Programming Languages
I have several years of experience developing machine learning and data-driven systems using Python for experimentation, modeling, and end-to-end pipelines. I complement this with a working knowledge of C++, experience in R and MATLAB for statistical analysis and signal processing, and practical use of SQL for managing and querying structured data.

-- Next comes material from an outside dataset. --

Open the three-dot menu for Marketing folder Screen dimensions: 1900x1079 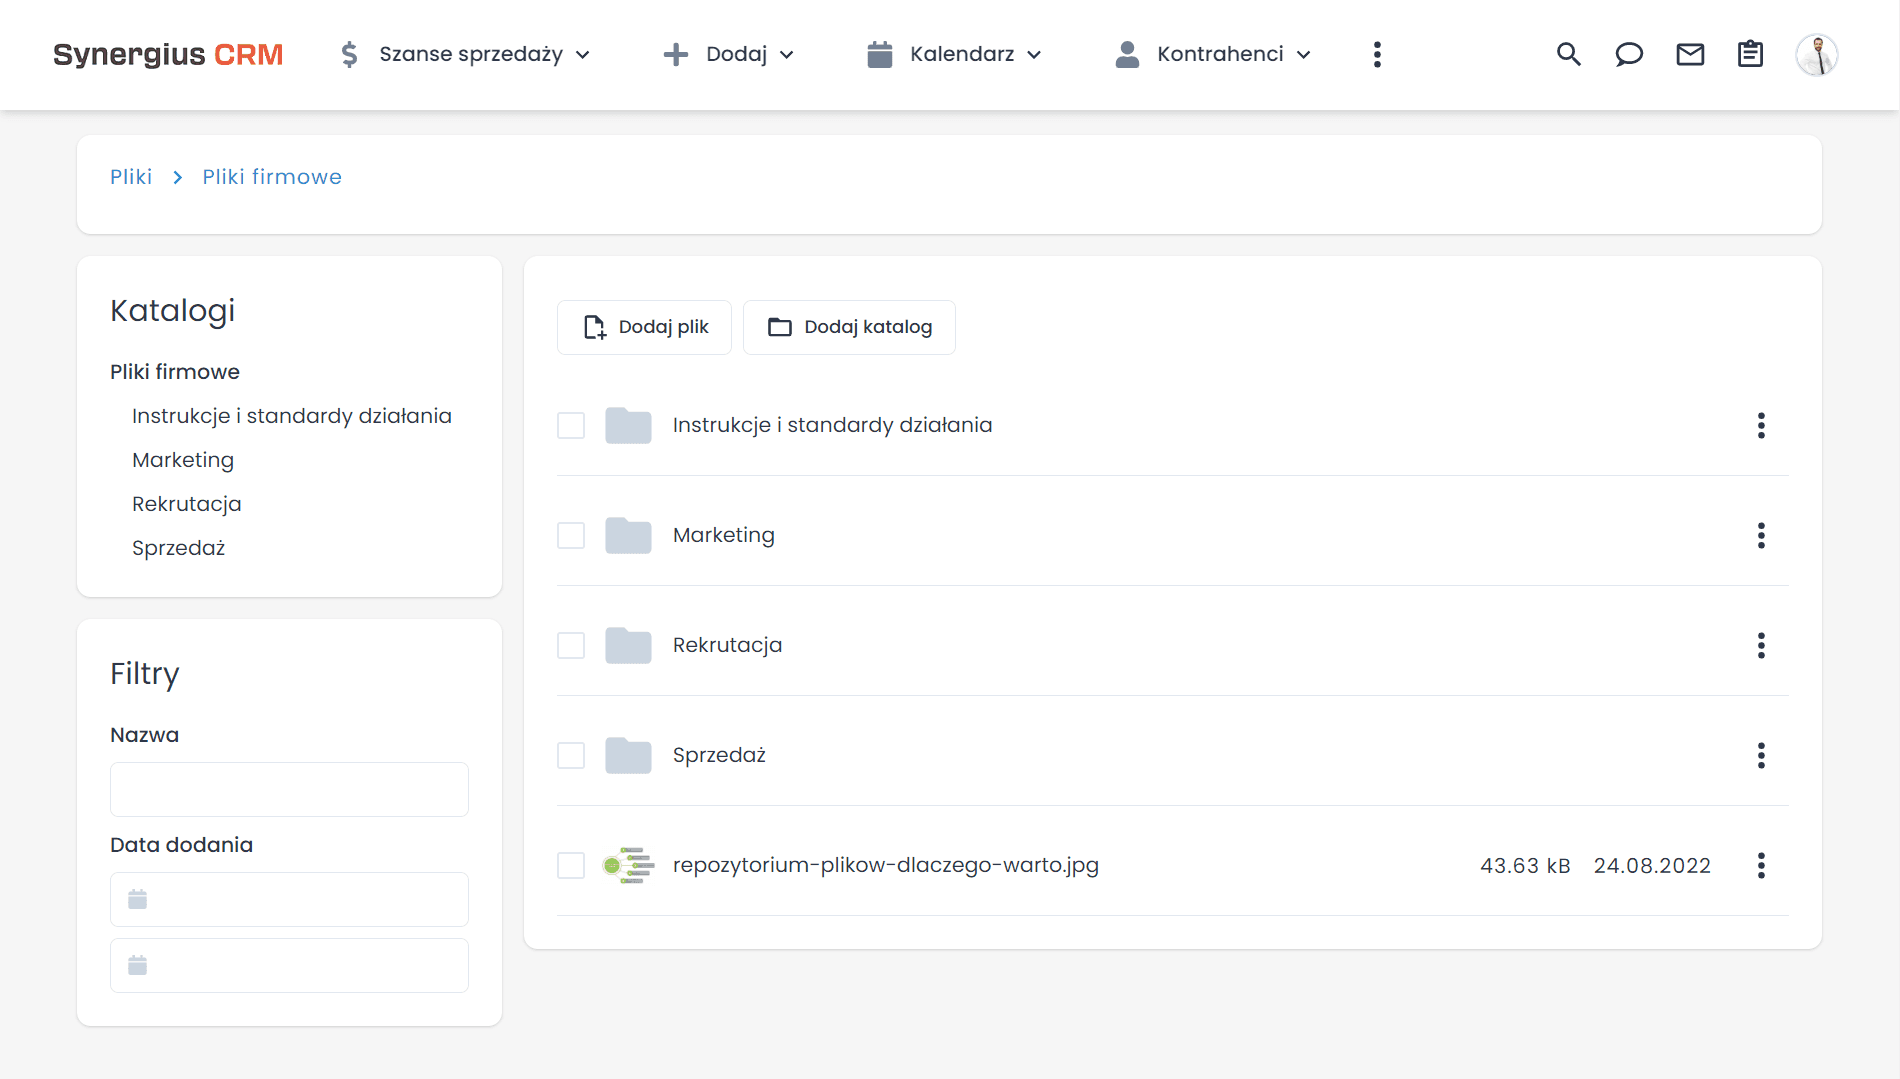tap(1761, 535)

Machine Learning Frameworks
I have extensive expertise in PyTorch and TensorFlow, using them to design, train, and optimize deep learning models in practice. I also work regularly with scikit-learn for classical machine learning and evaluation, and have strong experience with ONNX for exporting, optimizing, and deploying models across different frameworks and runtime environments.
MLOps & AI Tools
I have solid experience with modern MLOps and AI tooling, with a particular focus on working with Hugging Face and large language models for fine-tuning, evaluation, and deployment. I use Git for version control and collaboration, MLflow for experiment tracking and model management, and have practical experience deploying and running models locally using Ollama, alongside cloud-based workflows supported by Microsoft Azure.
Data Analysis & Visualization
I work extensively with pandas to prepare, organize, and analyze data as a foundation for modeling and decision-making. Using Matplotlib and Seaborn, I design visualizations that reveal patterns, validate assumptions, and communicate insights in a clear and professional manner.